— start of DATA EXCERPTS —

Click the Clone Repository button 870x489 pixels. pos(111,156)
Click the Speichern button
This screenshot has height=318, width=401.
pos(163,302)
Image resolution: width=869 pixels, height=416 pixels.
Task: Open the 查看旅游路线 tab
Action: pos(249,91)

— end of DATA EXCERPTS —
— start of DATA EXCERPTS —

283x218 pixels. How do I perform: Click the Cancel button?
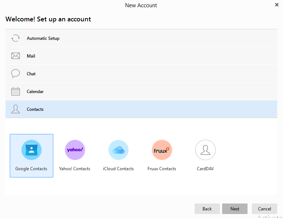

— end of DATA EXCERPTS —
— start of DATA EXCERPTS —

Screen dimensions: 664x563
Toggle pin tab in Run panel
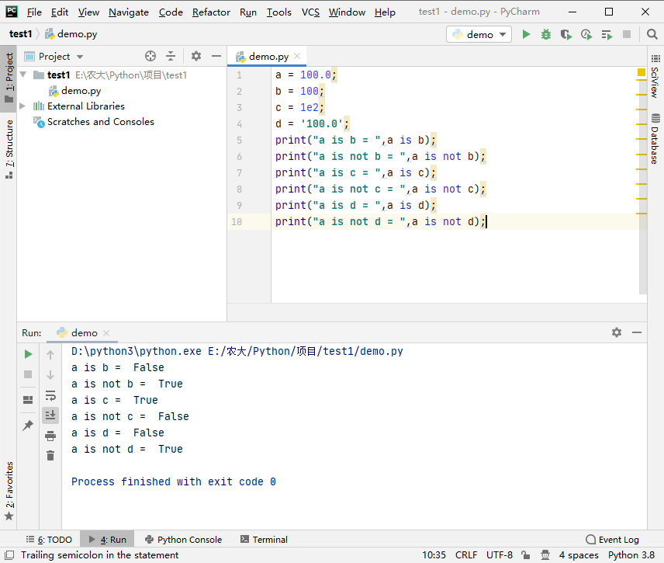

— end of DATA EXCERPTS —

◆ **YOUR INSTRUCTIONS**
Rewrite the part that opens with the line containing "Click the Clone" and closes with the line containing "Action: pos(249,91)", replacing "Repository" with "Project" and leaving everything else unchanged.

◆ **EXERCISE OUTPUT**
Click the Clone Project button 870x489 pixels. pos(111,156)
Click the Speichern button
This screenshot has height=318, width=401.
pos(163,302)
Image resolution: width=869 pixels, height=416 pixels.
Task: Open the 查看旅游路线 tab
Action: pos(249,91)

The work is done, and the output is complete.